**Problem requirements**
Output the data in full. Keep every entry exactly as written.

**Dataset entries**
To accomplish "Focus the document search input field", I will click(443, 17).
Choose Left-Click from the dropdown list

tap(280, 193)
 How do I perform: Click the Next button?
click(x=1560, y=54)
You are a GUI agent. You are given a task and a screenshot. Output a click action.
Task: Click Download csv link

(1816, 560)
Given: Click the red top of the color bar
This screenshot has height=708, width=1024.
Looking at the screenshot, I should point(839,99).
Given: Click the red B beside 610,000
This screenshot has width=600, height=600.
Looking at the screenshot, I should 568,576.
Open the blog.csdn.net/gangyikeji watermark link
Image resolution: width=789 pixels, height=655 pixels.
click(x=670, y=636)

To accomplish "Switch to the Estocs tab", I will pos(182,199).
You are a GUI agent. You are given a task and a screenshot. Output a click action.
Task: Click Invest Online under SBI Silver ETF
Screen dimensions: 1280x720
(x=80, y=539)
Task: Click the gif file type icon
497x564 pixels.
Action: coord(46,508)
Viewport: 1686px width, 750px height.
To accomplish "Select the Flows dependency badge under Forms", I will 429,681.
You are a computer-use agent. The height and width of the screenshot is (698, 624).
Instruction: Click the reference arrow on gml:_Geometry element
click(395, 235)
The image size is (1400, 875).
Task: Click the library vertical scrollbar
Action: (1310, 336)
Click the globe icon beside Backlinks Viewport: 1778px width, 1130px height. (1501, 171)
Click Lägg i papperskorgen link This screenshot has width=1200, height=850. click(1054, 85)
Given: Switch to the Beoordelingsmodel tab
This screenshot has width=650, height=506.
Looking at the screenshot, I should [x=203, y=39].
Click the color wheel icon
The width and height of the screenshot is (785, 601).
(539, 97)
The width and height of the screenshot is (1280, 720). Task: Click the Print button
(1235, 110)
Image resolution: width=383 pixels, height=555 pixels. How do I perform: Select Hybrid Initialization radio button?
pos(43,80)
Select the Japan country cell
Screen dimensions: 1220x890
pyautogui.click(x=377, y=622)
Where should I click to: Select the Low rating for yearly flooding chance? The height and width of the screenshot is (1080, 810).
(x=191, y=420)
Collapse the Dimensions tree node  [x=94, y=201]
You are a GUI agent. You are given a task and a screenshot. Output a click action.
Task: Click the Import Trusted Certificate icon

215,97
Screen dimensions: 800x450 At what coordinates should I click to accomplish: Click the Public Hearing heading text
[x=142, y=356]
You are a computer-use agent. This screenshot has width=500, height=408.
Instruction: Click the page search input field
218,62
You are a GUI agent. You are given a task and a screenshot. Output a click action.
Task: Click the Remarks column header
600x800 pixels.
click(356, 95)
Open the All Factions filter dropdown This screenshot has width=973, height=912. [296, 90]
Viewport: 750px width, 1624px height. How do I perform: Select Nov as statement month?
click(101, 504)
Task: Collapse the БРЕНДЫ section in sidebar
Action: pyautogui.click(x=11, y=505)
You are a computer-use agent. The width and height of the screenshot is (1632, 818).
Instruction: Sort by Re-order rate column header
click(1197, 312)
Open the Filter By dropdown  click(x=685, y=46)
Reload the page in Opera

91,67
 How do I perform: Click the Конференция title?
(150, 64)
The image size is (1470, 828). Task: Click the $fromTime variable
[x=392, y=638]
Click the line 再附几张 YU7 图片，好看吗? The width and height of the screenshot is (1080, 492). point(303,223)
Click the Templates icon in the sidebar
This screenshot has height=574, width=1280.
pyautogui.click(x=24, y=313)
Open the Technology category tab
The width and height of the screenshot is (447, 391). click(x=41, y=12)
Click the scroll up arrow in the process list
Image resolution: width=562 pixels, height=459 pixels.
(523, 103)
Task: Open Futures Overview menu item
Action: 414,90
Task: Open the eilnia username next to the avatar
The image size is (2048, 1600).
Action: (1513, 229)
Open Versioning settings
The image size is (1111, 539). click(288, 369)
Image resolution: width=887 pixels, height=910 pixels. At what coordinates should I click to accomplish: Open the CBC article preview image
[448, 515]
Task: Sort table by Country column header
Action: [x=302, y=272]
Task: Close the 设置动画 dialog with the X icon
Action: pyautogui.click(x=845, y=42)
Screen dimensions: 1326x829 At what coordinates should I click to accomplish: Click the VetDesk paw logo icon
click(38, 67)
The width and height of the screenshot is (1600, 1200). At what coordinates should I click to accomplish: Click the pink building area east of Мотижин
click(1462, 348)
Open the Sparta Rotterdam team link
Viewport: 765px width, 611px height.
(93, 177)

**Exercise output**
To accomplish "Focus the document search input field", I will click(443, 17).
Choose Left-Click from the dropdown list

tap(280, 193)
 How do I perform: Click the Next button?
click(x=1560, y=54)
You are a GUI agent. You are given a task and a screenshot. Output a click action.
Task: Click Download csv link

(1816, 560)
Given: Click the red top of the color bar
This screenshot has height=708, width=1024.
Looking at the screenshot, I should point(839,99).
Given: Click the red B beside 610,000
This screenshot has width=600, height=600.
Looking at the screenshot, I should 568,576.
Open the blog.csdn.net/gangyikeji watermark link
Image resolution: width=789 pixels, height=655 pixels.
click(x=670, y=636)

To accomplish "Switch to the Estocs tab", I will pos(182,199).
You are a GUI agent. You are given a task and a screenshot. Output a click action.
Task: Click Invest Online under SBI Silver ETF
Screen dimensions: 1280x720
(x=80, y=539)
Task: Click the gif file type icon
497x564 pixels.
Action: coord(46,508)
Viewport: 1686px width, 750px height.
To accomplish "Select the Flows dependency badge under Forms", I will 429,681.
You are a computer-use agent. The height and width of the screenshot is (698, 624).
Instruction: Click the reference arrow on gml:_Geometry element
click(395, 235)
The image size is (1400, 875).
Task: Click the library vertical scrollbar
Action: (1310, 336)
Click the globe icon beside Backlinks Viewport: 1778px width, 1130px height. (1501, 171)
Click Lägg i papperskorgen link This screenshot has width=1200, height=850. click(1054, 85)
Given: Switch to the Beoordelingsmodel tab
This screenshot has width=650, height=506.
Looking at the screenshot, I should [x=203, y=39].
Click the color wheel icon
The width and height of the screenshot is (785, 601).
(539, 97)
The width and height of the screenshot is (1280, 720). Task: Click the Print button
(1235, 110)
Image resolution: width=383 pixels, height=555 pixels. How do I perform: Select Hybrid Initialization radio button?
pos(43,80)
Select the Japan country cell
Screen dimensions: 1220x890
pyautogui.click(x=377, y=622)
Where should I click to: Select the Low rating for yearly flooding chance? The height and width of the screenshot is (1080, 810).
(x=191, y=420)
Collapse the Dimensions tree node  [x=94, y=201]
You are a GUI agent. You are given a task and a screenshot. Output a click action.
Task: Click the Import Trusted Certificate icon

215,97
Screen dimensions: 800x450 At what coordinates should I click to accomplish: Click the Public Hearing heading text
[x=142, y=356]
You are a computer-use agent. This screenshot has width=500, height=408.
Instruction: Click the page search input field
218,62
You are a GUI agent. You are given a task and a screenshot. Output a click action.
Task: Click the Remarks column header
600x800 pixels.
click(356, 95)
Open the All Factions filter dropdown This screenshot has width=973, height=912. [296, 90]
Viewport: 750px width, 1624px height. How do I perform: Select Nov as statement month?
click(101, 504)
Task: Collapse the БРЕНДЫ section in sidebar
Action: pyautogui.click(x=11, y=505)
You are a computer-use agent. The width and height of the screenshot is (1632, 818).
Instruction: Sort by Re-order rate column header
click(1197, 312)
Open the Filter By dropdown  click(x=685, y=46)
Reload the page in Opera

91,67
 How do I perform: Click the Конференция title?
(150, 64)
The image size is (1470, 828). Task: Click the $fromTime variable
[x=392, y=638]
Click the line 再附几张 YU7 图片，好看吗? The width and height of the screenshot is (1080, 492). point(303,223)
Click the Templates icon in the sidebar
This screenshot has height=574, width=1280.
pyautogui.click(x=24, y=313)
Open the Technology category tab
The width and height of the screenshot is (447, 391). click(x=41, y=12)
Click the scroll up arrow in the process list
Image resolution: width=562 pixels, height=459 pixels.
(523, 103)
Task: Open Futures Overview menu item
Action: 414,90
Task: Open the eilnia username next to the avatar
The image size is (2048, 1600).
Action: (1513, 229)
Open Versioning settings
The image size is (1111, 539). click(288, 369)
Image resolution: width=887 pixels, height=910 pixels. At what coordinates should I click to accomplish: Open the CBC article preview image
[448, 515]
Task: Sort table by Country column header
Action: [x=302, y=272]
Task: Close the 设置动画 dialog with the X icon
Action: pyautogui.click(x=845, y=42)
Screen dimensions: 1326x829 At what coordinates should I click to accomplish: Click the VetDesk paw logo icon
click(38, 67)
The width and height of the screenshot is (1600, 1200). At what coordinates should I click to accomplish: Click the pink building area east of Мотижин
click(1462, 348)
Open the Sparta Rotterdam team link
Viewport: 765px width, 611px height.
(93, 177)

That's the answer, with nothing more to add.